[RECORDS TO PROCESS]
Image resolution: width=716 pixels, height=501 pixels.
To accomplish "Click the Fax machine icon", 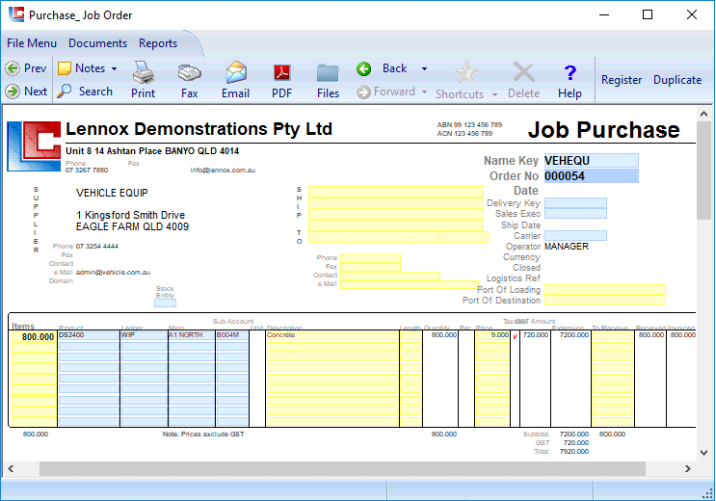I will point(189,73).
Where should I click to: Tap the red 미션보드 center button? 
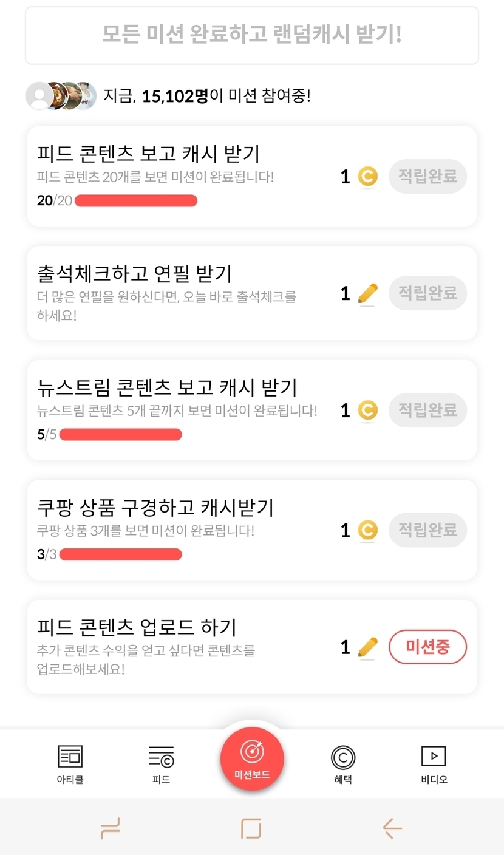[252, 758]
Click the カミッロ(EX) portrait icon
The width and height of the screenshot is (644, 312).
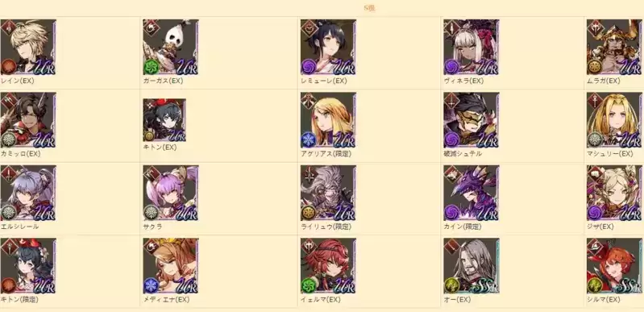click(28, 120)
[/RECORDS TO PROCESS]
* [TO DO] Without the pictures, transcribe the lines from the one containing "Where should I" through the end of the data, exactly and only those.

* [OUTPUT FOR THIS TASK]
Where should I click to: Tap the red 미션보드 center button? 
[252, 758]
Click the カミッロ(EX) portrait icon
The width and height of the screenshot is (644, 312).
click(28, 120)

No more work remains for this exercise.